— Exercise requirements —
For each line below that contains the word "United", return that line.

— Extracted records —
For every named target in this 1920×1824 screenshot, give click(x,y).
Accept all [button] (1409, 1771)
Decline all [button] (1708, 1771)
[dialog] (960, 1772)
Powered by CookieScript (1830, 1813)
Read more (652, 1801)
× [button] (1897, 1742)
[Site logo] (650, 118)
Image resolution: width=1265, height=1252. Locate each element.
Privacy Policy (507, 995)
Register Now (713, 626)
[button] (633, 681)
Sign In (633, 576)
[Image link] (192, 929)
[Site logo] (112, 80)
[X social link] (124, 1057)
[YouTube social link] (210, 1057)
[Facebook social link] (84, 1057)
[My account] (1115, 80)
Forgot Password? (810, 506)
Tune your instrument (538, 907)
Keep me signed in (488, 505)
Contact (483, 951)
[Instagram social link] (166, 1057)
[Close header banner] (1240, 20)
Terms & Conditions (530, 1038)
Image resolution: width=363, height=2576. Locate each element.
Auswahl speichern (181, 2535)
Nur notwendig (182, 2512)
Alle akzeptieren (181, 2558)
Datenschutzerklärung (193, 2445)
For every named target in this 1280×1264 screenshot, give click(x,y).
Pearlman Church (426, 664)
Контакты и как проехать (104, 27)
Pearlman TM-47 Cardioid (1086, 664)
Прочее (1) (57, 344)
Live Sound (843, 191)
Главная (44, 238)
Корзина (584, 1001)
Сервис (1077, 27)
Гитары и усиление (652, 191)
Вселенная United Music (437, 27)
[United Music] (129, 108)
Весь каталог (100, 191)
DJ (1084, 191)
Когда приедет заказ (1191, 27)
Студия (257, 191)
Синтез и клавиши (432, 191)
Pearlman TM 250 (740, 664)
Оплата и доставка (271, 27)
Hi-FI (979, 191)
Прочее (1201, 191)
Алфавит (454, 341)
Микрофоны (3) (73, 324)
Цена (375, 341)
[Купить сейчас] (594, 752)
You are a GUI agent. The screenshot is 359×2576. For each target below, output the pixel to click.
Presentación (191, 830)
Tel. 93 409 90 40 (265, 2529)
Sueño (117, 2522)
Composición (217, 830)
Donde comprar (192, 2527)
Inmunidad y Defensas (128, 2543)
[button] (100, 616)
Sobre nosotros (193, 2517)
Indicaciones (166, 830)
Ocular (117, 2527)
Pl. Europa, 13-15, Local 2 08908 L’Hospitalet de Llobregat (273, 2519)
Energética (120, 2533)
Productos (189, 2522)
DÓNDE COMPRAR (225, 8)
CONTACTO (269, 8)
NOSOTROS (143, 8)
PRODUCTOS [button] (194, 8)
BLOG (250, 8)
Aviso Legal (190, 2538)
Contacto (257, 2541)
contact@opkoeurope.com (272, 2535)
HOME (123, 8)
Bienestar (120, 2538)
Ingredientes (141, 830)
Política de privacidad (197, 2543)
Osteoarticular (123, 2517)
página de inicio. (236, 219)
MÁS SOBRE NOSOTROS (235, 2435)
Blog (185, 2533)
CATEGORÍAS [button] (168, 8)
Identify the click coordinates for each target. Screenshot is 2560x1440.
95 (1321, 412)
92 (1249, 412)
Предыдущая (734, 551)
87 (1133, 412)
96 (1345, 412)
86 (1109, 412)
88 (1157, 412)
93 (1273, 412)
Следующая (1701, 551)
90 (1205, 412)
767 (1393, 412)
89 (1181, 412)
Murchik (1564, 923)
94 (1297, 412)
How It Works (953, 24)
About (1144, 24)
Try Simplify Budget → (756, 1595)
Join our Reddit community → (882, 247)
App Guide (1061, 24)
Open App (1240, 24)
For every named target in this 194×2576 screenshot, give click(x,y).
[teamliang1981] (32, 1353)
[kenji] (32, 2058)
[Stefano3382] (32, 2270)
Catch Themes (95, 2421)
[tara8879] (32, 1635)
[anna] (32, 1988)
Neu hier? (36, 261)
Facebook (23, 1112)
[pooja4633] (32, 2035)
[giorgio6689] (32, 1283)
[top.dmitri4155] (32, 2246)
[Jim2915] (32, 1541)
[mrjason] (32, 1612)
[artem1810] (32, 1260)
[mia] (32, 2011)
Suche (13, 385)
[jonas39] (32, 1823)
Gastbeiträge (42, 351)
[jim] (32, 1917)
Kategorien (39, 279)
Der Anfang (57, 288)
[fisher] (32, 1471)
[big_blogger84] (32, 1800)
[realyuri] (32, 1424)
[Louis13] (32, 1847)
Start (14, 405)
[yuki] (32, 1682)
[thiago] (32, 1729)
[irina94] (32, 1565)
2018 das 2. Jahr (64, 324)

— Solved problem —
Вселенная United Music (437, 27)
[United Music] (129, 108)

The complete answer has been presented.